A Brown premiership is, therefore, to be seen by all Africanists as the best opportunity in a long time to advance the African agenda. Ranging from trade to aid, climate change, immigration and global security, there are no illusions on both sides as to how profoundly pertinent this intercontinental meeting is. And yet it seems Brown is the only European leader so disgusted with the human rights abuses and political repression in Zimbabwe that he is willing to forego his first opportunity as prime minister of Britain to define Europe’ relations with Africa in the 21st century.

For Brown to forego his own proclaimed commitment to Africa over Zimbabwe’s democratic deficit, therefore, one would have to conclude that Mugabe’s atrocities are so grave as to warrant such a high profile boycott. Victims of Mugabe’s repression will no doubt affirm that that is the case. What they do not understand, however, is why the British government then chooses not to believe their accounts of abuse and repression at the hands of Mugabe’s regime.

There are many Zimbabweans roaming Britain’s streets, without a roof to call home or any guaranteed source of food, having been rejected by the British asylum system. I used to be incredulous about such cases until I met a young Zimbabwean man at the Refugee Council in Leeds. He reeked of the street and had all his worldly possessions on his person. His jaded eyes told the long story of a struggle that had mutated to nonchalant resignation.

The British media is complicit in its government’s double standards, for it fails to interrogate this apparent hypocrisy. The perception propagated by the media is that only “failed asylum seekers” are removed from Britain by the authorities, who always make a point of stating in their press statements that they are “committed to protecting genuine cases”. What the media do not mention is that the majority of claimants are summarily dismissed as bogus.

An entirely domestic political dynamic comes into play in deciding asylum claims and it has nothing, in the main, to do with the veracity of the cases. A new fad – that immigration is putting pressure on public services - is driving the anti-immigration cause and putting liberals off course. Mugabe, ever the wily political operator, has tapped into Britain’s domestic quagmire and decided to twist the situation to his advantage.

Returnees, unless they are of high political significance or become active again, seem to be generally spared the wrath of the state. The dire economic conditions in the country are enough to disorientate them and force them to put political activism on the back burner as they struggle for breath.

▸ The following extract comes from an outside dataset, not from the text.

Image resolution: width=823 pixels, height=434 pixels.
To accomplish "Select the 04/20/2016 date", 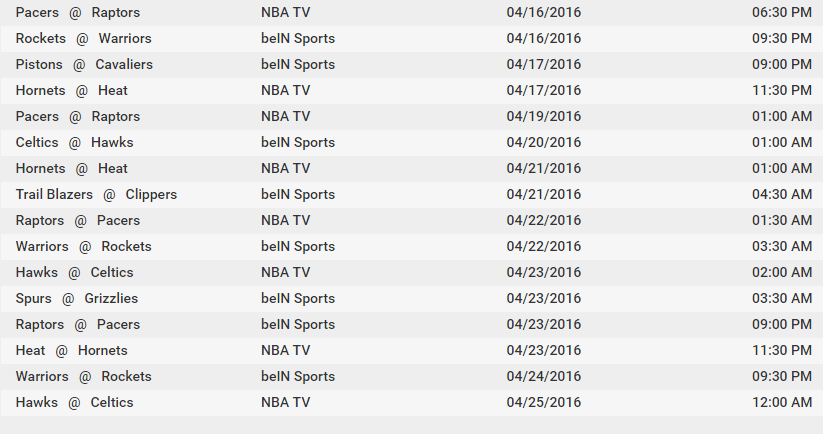I will [x=543, y=142].
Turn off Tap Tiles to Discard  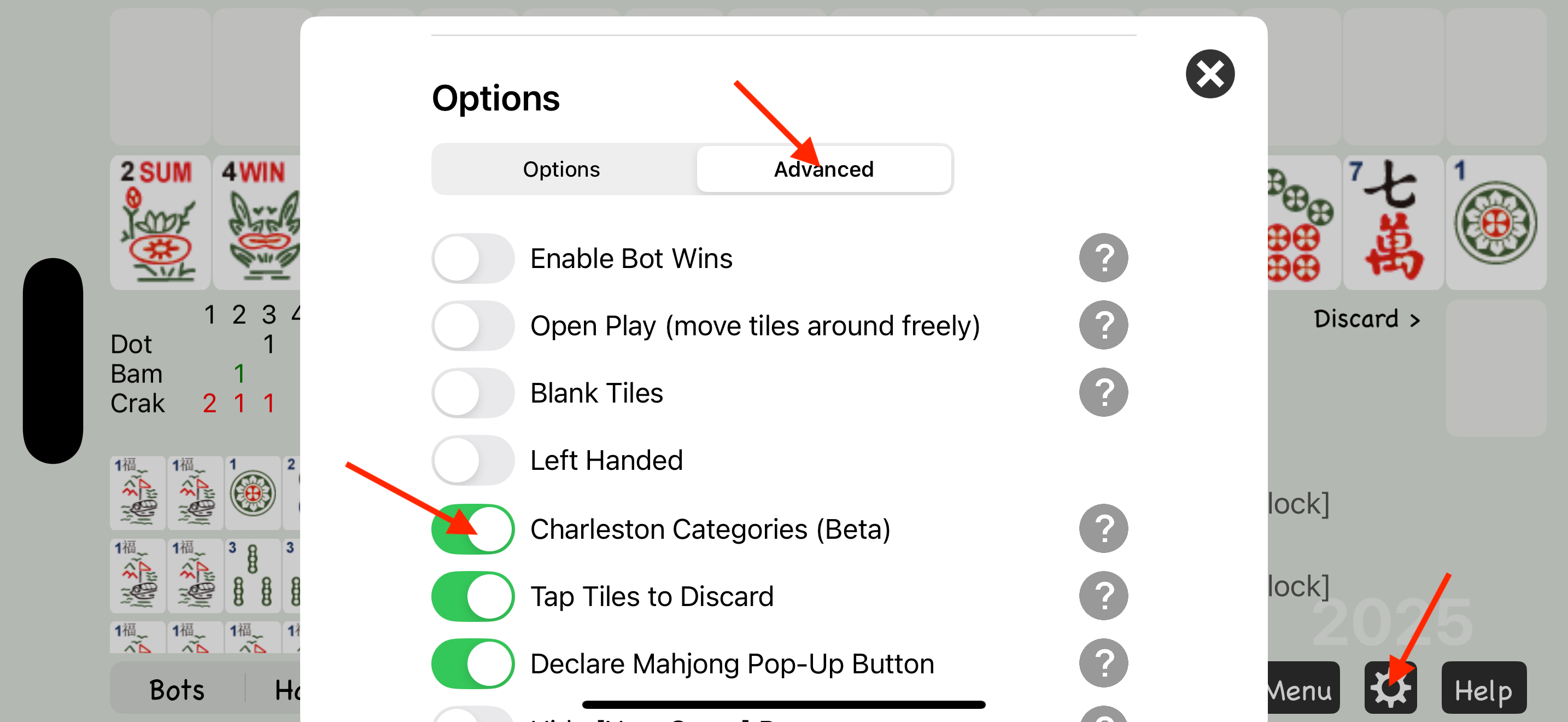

Meanwhile, those already active inside the country are bludgeoned senseless, as the MDC has in the last few days reported to the South African president, Thabo Mbeki, who is mediating in talks between the opposition and the ruling Zanu PF.

The activists inside the country are reminded by the fate of those just returned from Britain that there is nowhere to run. South Africa continues to refuse to recognize refugees from Zimbabwe, preferring that they roam the streets of Johannesburg as illegal immigrants, who are legally more amenable to deportation. And Mbeki knows this is one aspect of his ‘quiet diplomacy’ that Britain is unlikely to argue against, for Brown is also quietly doing the same.


Thursday, 22 November 2007

Ian Smith denied our African humanity

BORN at the height of the national liberation struggle in the late 1970s, I grew up in post-independence Zimbabwe. Save for hazy memories, I cannot claim to possess a concrete self-consciousness of life under Ian Douglas Smith’s white supremacist Rhodesian Front government. However, having been born to young and unemployed school-leavers of peasant background, my life as a toddler was to be circumscribed in a brutally physical way by the paranoid security policies of Smith’s government.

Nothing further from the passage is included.